PROBLEM STATEMENT: Retype the lines below word for word, leaving out the pictures.

_____

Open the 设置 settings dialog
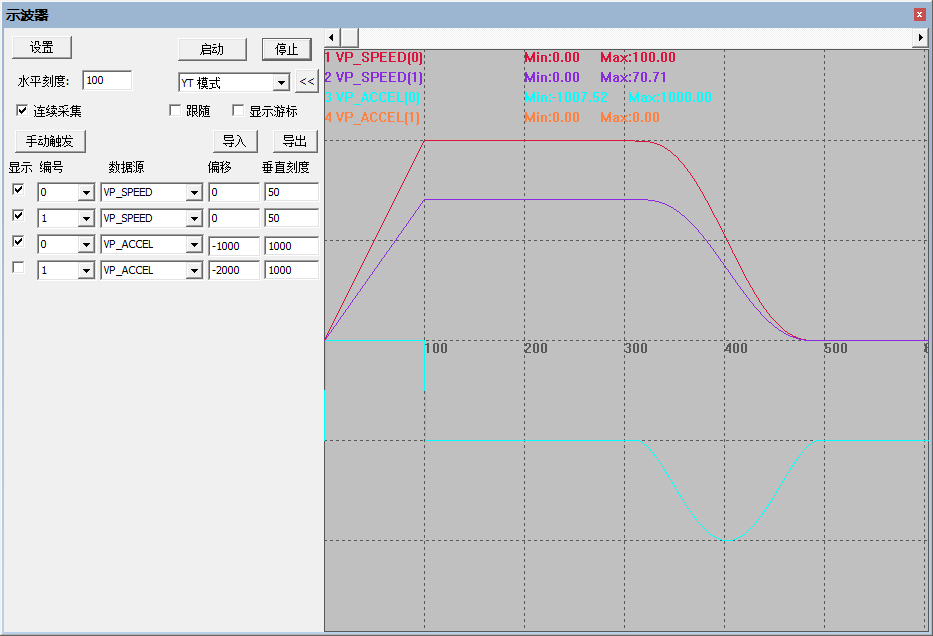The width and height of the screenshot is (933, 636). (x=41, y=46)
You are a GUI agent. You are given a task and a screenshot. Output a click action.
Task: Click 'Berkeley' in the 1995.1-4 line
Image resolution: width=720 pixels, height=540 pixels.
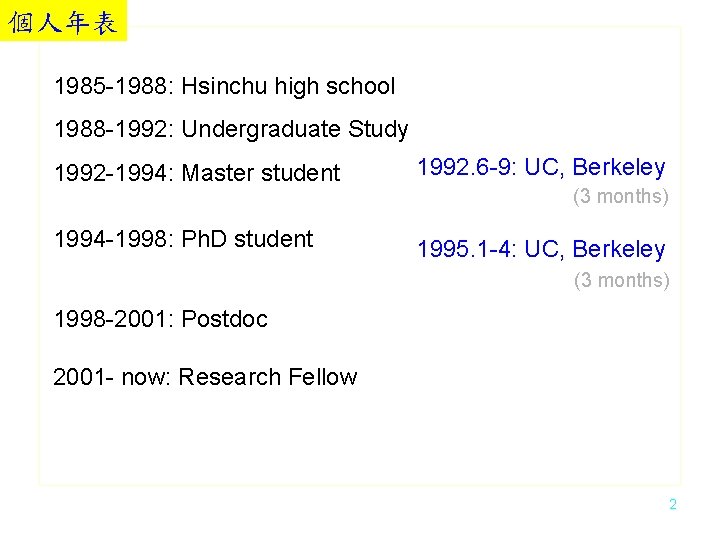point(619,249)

_____

RESULT BELOW:
Open the 设置 settings dialog
The width and height of the screenshot is (933, 636). (x=41, y=46)
You are a GUI agent. You are given a task and a screenshot. Output a click action.
Task: Click 'Berkeley' in the 1995.1-4 line
Image resolution: width=720 pixels, height=540 pixels.
point(619,249)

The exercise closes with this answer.